About half of South Carolina Republican primary voters said they were dissatisfied and 4 in 10 said they were angry about how Washington is working. Trump led the angry voters, while those who were just dissatisfied split between the top three candidates.

Voters split on whether the next president should be an outsider or a member of the political establishment. Trump won two-thirds of those wanting an outsider, while Rubio had the lead among those wanting someone with experience.

Cruz led among voters who cared most about having a candidate who shares their values, while those looking for a candidate who can bring change preferred Trump. Those who wanted a candidate who "tells it like it is" were important to Trump they made up a small proportion of the electorate, but he was supported by over three-quarters of them.

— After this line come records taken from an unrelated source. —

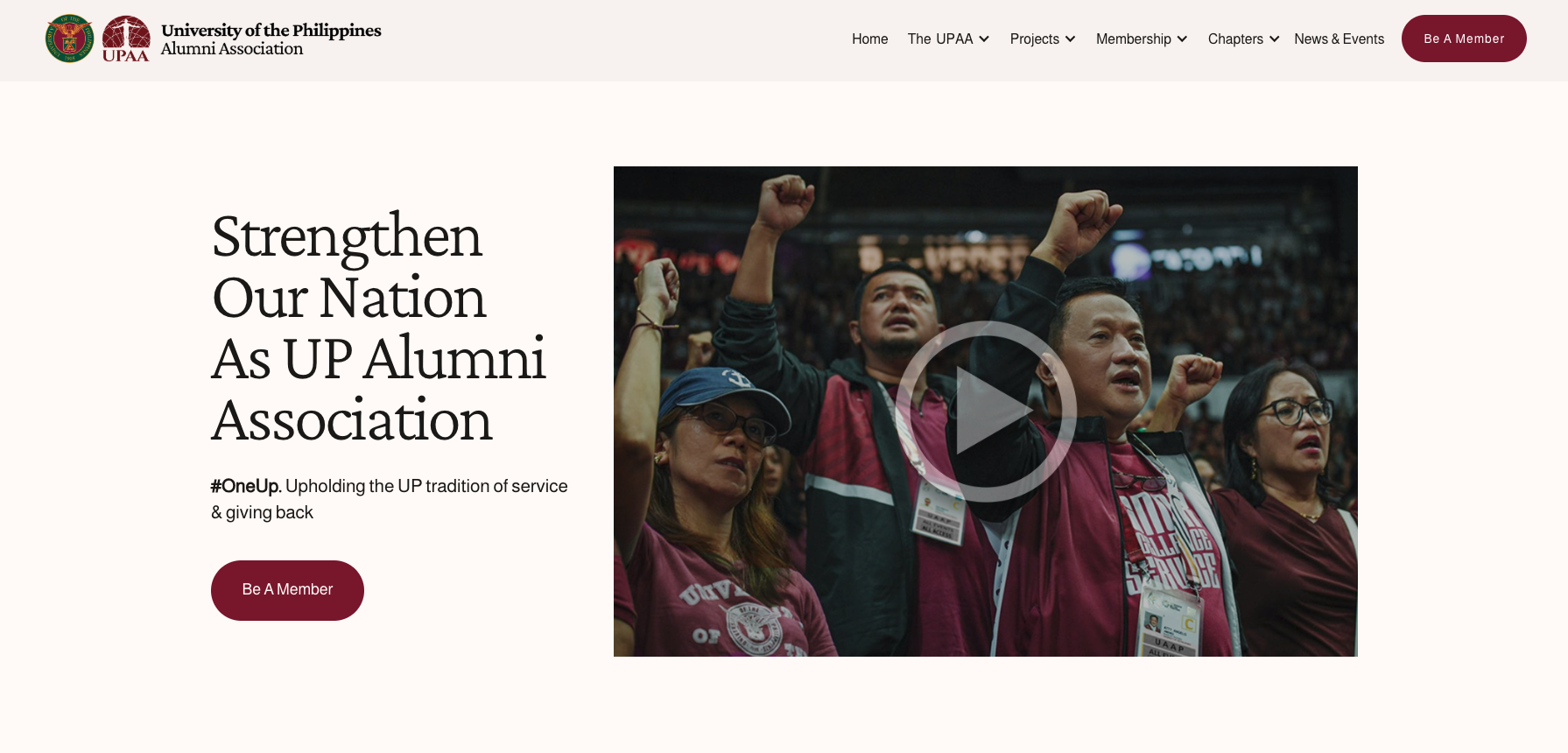Image resolution: width=1568 pixels, height=753 pixels.
Task: Click the University of the Philippines wordmark
Action: tap(272, 30)
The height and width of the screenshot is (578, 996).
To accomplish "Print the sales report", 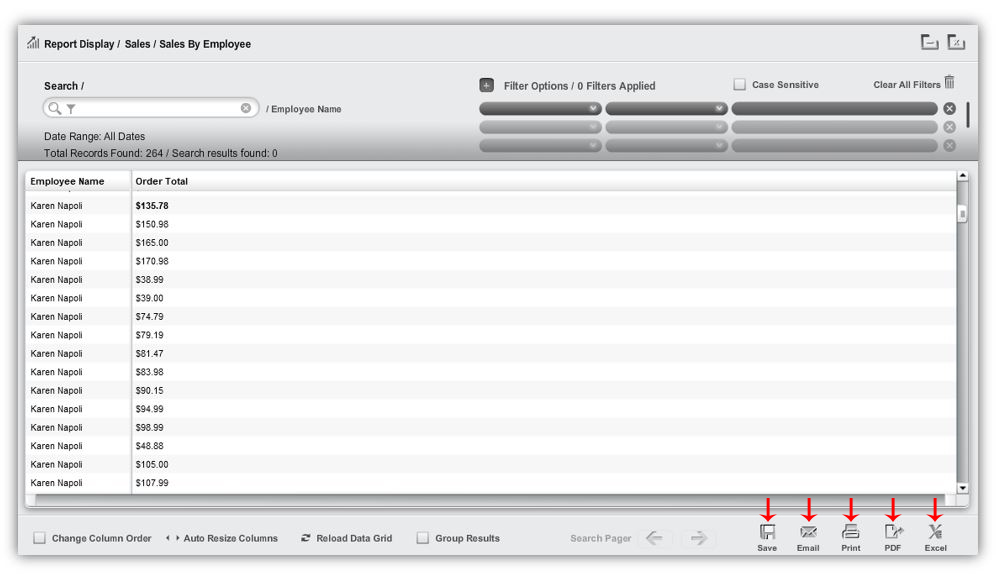I will point(850,533).
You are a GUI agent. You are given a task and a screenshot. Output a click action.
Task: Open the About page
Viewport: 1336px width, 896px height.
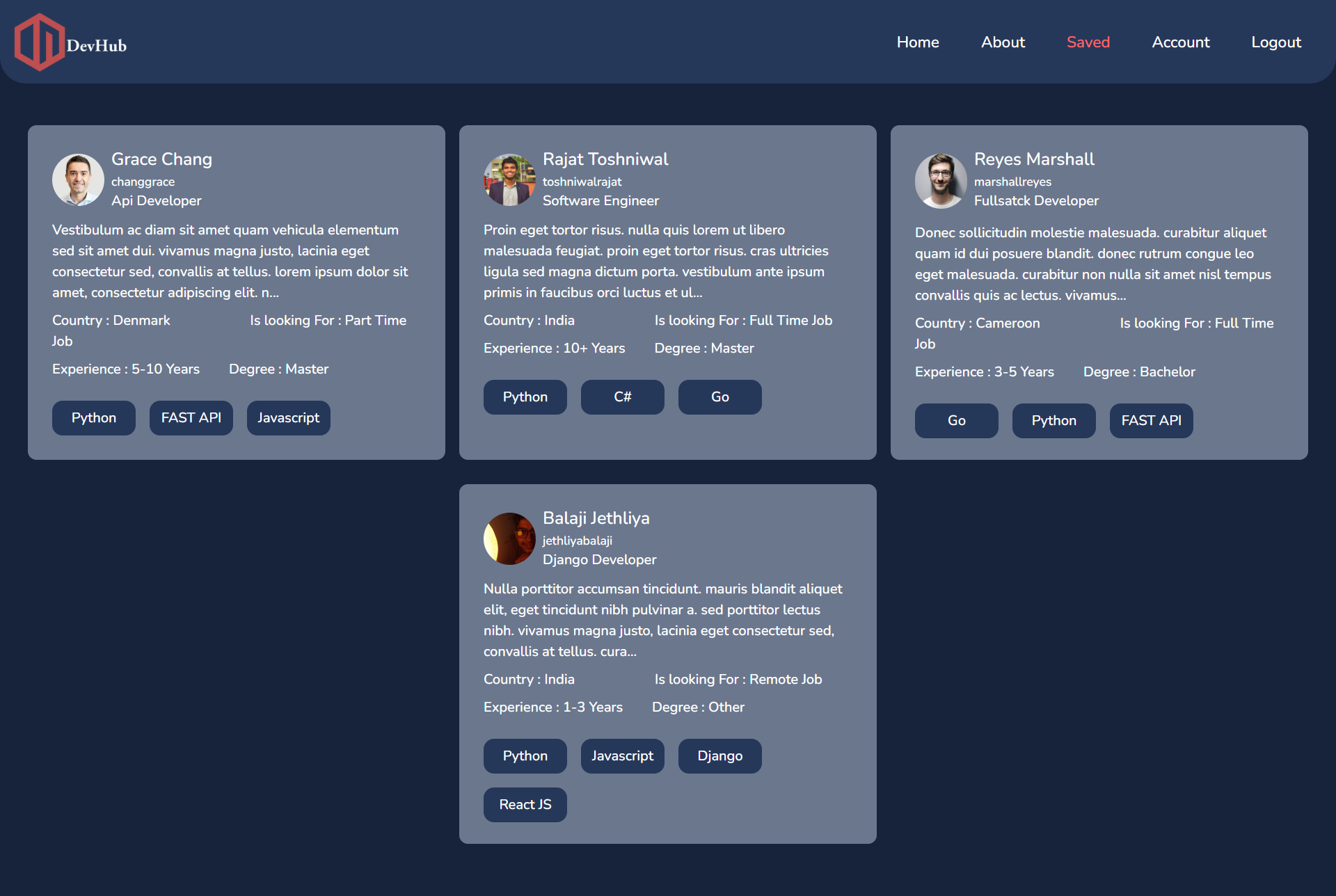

About half of those who cared about electability in November voted for Rubio.

Almost half of Republican primary voters said Trump is the candidate they trust most to handle the economy, significantly more than said so of any other candidate.

Nearly half of primary voters supporting Trump said they would not be satisfied with any other candidate as the nominee, while more than 7 in 10 Rubio and Cruz voters said they could be satisfied with a different candidate.



As was the case for caucus-goers in Iowa and primary voters in New Hampshire, Nevada Democratic caucus attendees who cared most about voting for a candidate who's honest and trustworthy or one who cares about people like them overwhelmingly supported Sanders, while whose looking for experience or electability overwhelmingly backed Clinton.

Clinton won a majority of those who said the economy or health care were their top issues, while those who said income inequality supported Sanders.

About half of caucus attendees said they think the next president should generally continue President Barack Obama's policies, while about 4 in 10 said they want the next president to have more liberal policies. Among those who wanted a continuation of Obama's policies, most came to support Clinton. Among those who want more liberal policies, most support Sanders.



Just over half of South Carolina GOP primary voters said immigrants who are living in the country illegally should be offered a chance to apply for legal status, and those voters tended to prefer Rubio. More than 4 in 10 said they should be deported back to their country of origin, and nearly half of them backed Trump.

There is no such division among the Republicans on the issue of allowing Muslims into the country. About three-quarters support a temporary ban on Muslims who are not American citizens from entering the country, and those voters were most likely to support Trump.


The surveys were conducted for The Associated Press and the television networks by Edison Research as Republican voters left their polling places at 35 randomly selected sites in South Carolina and as Democratic voters arrived at 25 randomly selected caucus sites in Nevada. In Nevada, the results include interviews with 1,024 Democratic caucus-goers and have a margin of error of plus or minus 4 percentage points. In South Carolina, the results include interviews with 2,043 Republican primary voters and have a margin of sampling error of plus or minus 4 percentage points.